In SQUID GAME (Netflix, Korean), a group of financially desperate people are recruited to participate in a series of games for a cash prize worth billions. I absolutely loved this gripping, violent, and emotionally devastating show, with a few reservations.
The first episode introduces us to Seong Gi-hun, a divorced chauffeur heavily in debt, who dips into his mother’s savings to gamble. In the opening, we see him as a boy playing a children’s game called the Squid Game, how when he won he felt on top of the world. Years later, he’s not as good at the game of life and gambles to get above water financially and hopefully reclaim that feeling of winning from long ago. True to the best South Korean films, we have a protagonist who is a heavily flawed loser but also eminently relatable and likeable.
When a mysterious organization invites him to participate in various games for cash prizes, he volunteers. Suddenly, he’s competing along with 455 other people in a series of children’s games. It looks like fun, only the trick is the losers die, and with each death, the cash prize for the winners goes up. The games break them down into smaller groups until it’s basically every person for themselves, and they realize they’re not only betting their lives, they’re selling their souls and very humanity, showing what they’re all truly made of. Along the way, we meet and sympathize with other terrific characters, each with their own personal reason for competing, making this their story as much as Seong Gi-hun’s.
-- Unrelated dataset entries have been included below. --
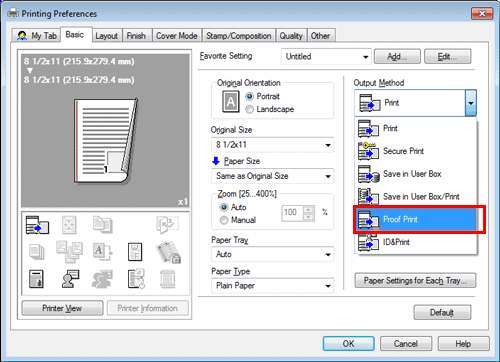Increase zoom percentage with spinner arrow
The image size is (500, 362).
[x=309, y=210]
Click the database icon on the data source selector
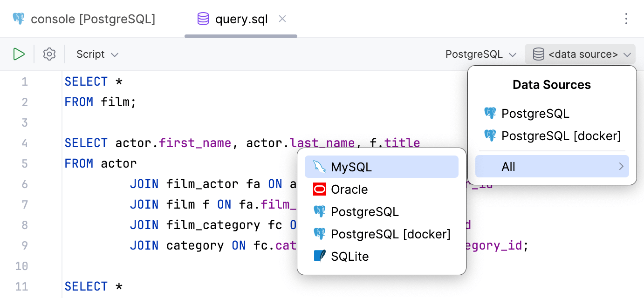 pyautogui.click(x=538, y=54)
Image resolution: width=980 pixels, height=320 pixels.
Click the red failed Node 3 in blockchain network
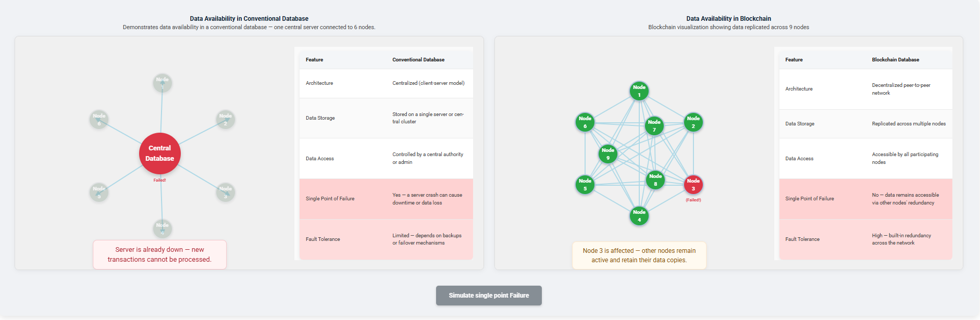(x=693, y=185)
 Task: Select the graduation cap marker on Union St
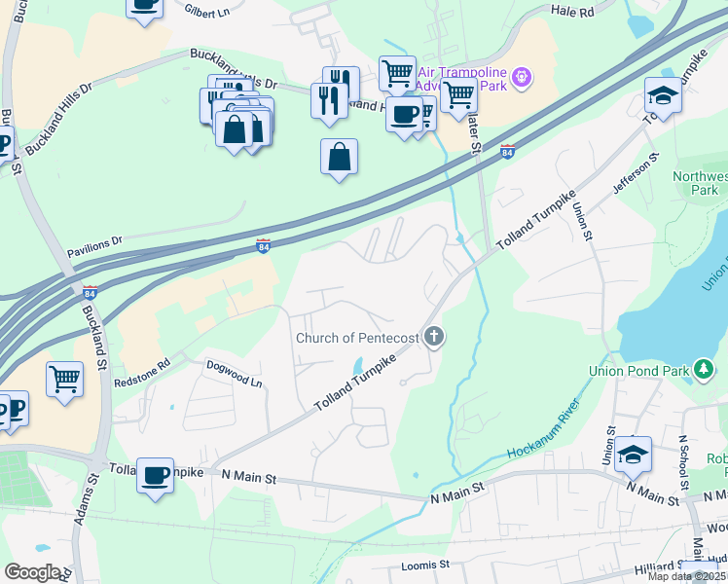coord(633,456)
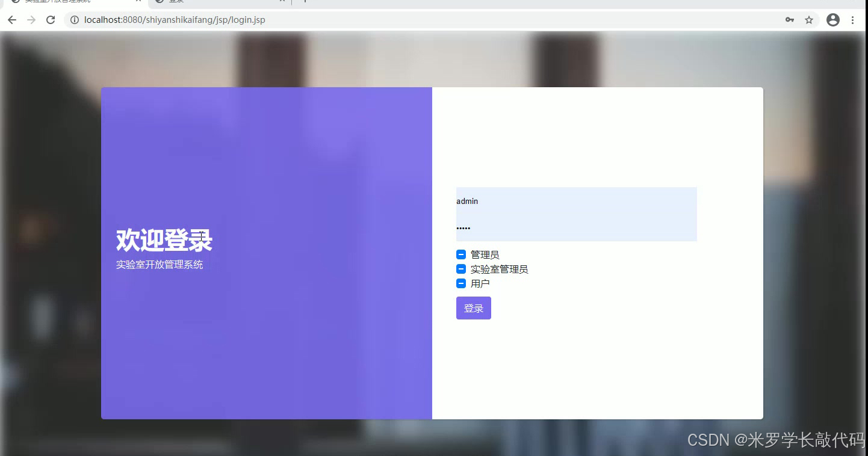Screen dimensions: 868x456
Task: Open the three-dot Chrome menu
Action: [x=854, y=19]
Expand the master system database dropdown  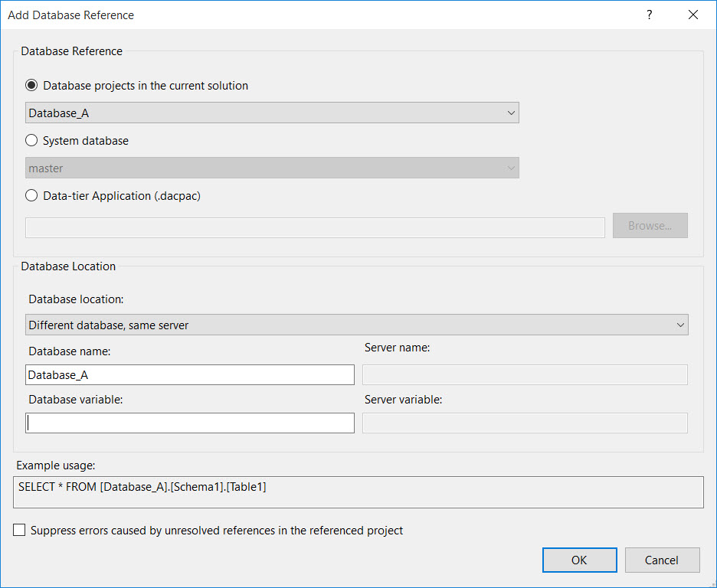coord(272,168)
The show has been compared to ALICE IN BORDERLAND, a similar Japanese series, but I personally found SQUID GAME far superior and more compelling, as it goes far deeper into character and theme, which invested me so much more heavily such that I found it emotionally devastating while I found ALICE only titillating. The games are just brutal, absolutely riveting stuff, and the stakes are devastating, with plenty of physical challenges and psychological twists. The sets and costumes in the game world are terrific. The theme is pretty simple: Capitalism brutalizes people, resulting in a boredom among the rich and a desperation among the poor uniting them in psychopathy.
I had two criticisms. One is that a side plot produces a terrific perspective on what’s going on but doesn’t really go anywhere except possibly to influence the events in a second season. The second is the ending, which I found pretty disappointing as it chose a resolution that didn’t resonate with me.
Overall, SQUID GAME is just great storytelling: people you care about challenged and absolutely brutalized by games with the highest stakes–your life and more money you could spend in a lifetime.